Our SEM analyses further revealed that low vitamin A stores are directly associated with low iron levels. Vitamin A deficiency was associated with a more than eight-fold increased risk in being ID. Studies in many parts of the world have shown that, because of generally poor diets ID co-exists with other micronutrient deficiencies, which could be the case in our low resource setting(12, 52). Nonetheless, a physiological interdependence between vitamin A deficiency and low iron status has been documented (53). Vitamin A has been proposed to play a role in regulating plasma iron levels, with decreasing vitamin A levels resulting in decreasing plasma iron (12–14). Some studies have shown that combined vitamin A and iron supplementation was effective in improving ID(14, 54–58) 71–78). Hence, IFA supplementation alone, may not be adequate to deal with anaemia and ID in WRA (59). Acknowledging this, the WHO has suggested that in areas of high prevalence of nutritional deficiencies MMS should replace IFA (60). Hence, as previously mentioned, administering MMS, which contains a lower dose of iron plus vitamin A (plus other micronutrients) instead of the traditional IFA could be more beneficial.
From our SEM analysis we see women with high a BMI are more likely to have elevated inflammation. Several studies have shown that adiposity is associated with increased odds of inflammation (20–22). In a nine country study, in seven countries obesity was consistently associated with elevated CRP (20). Furthermore, obesity is a state of low-grade systemic inflammation reflected by increased concentrations of pro-inflammatory cytokines and inflammatory markers (61). This obesity-related inflammation has been shown to reduce iron absorption from the gut, contributing towards ID. Several epidemiological studies have reported increased risk for ID in overweight and obese subjects (62–64) (65–68) (69, 70). However, our SEM analyses show no significant direct or indirect association of obesity with ID.
Our results show a relationship with BMI and parity with high BMI being associated with high parity; and women with higher parity being more likely to have higher ferritin and higher RBP levels. Research done by Abrams et al showed that child bearing is associated with weight gain (71). During pregnancy women gain weight and adopt eating habits which they are unable to lose postpartum (72–74). This observation may indicate that the diet of multiparous WRA in our study could be richer in vitamin A and iron than that of their normal weight counterparts.

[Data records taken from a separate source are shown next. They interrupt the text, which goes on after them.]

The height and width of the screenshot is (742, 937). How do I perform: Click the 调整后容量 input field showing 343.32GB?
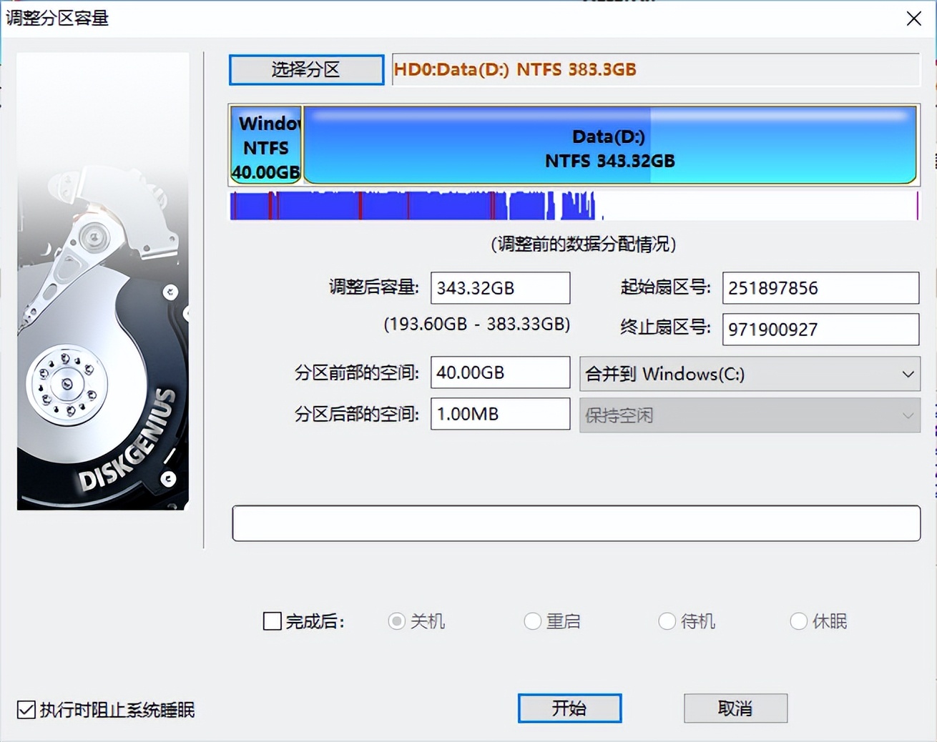point(499,288)
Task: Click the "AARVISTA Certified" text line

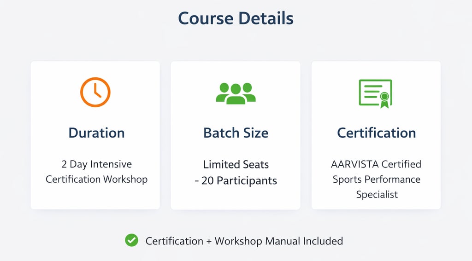Action: (376, 164)
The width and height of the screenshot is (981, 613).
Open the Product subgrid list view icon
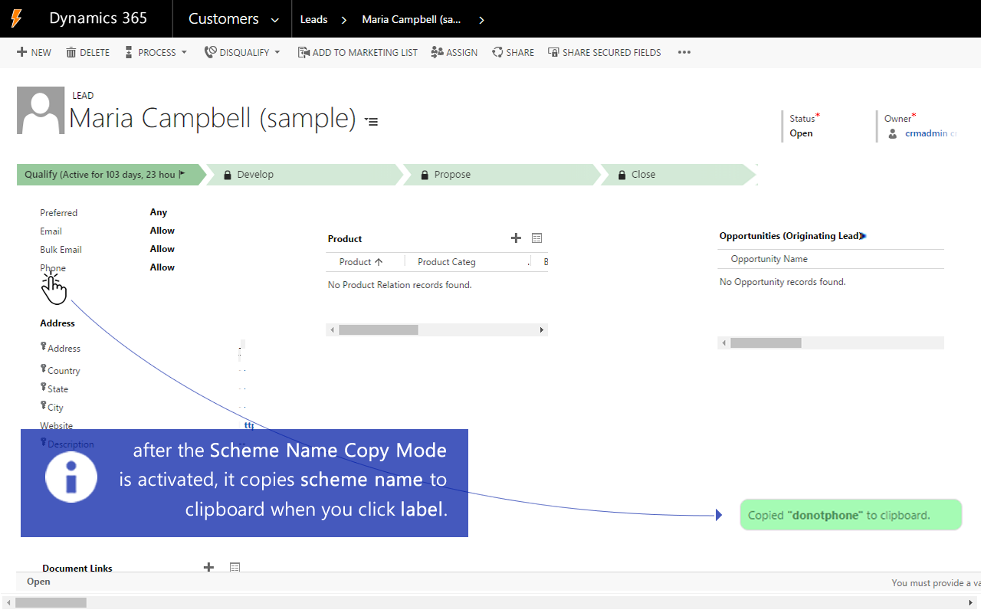pos(536,238)
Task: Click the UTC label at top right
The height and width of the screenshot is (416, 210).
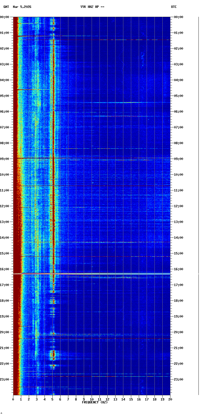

Strengths of the study include the use of several iron biomarkers, the use of both AGP and CRP as inflammation markers as well as the correction of ferritin for the presence of inflammation. Our study also made use of SEM an analytical approach which allows for simultaneous testing of multiple mediation pathways thereby avoiding the potential bias arising from neglecting the correlation between mediators. Though our analysis identified potential risk factors of anaemia and ID, yet because this is a cross sectional study, we cannot establish causality between any exposure of interest.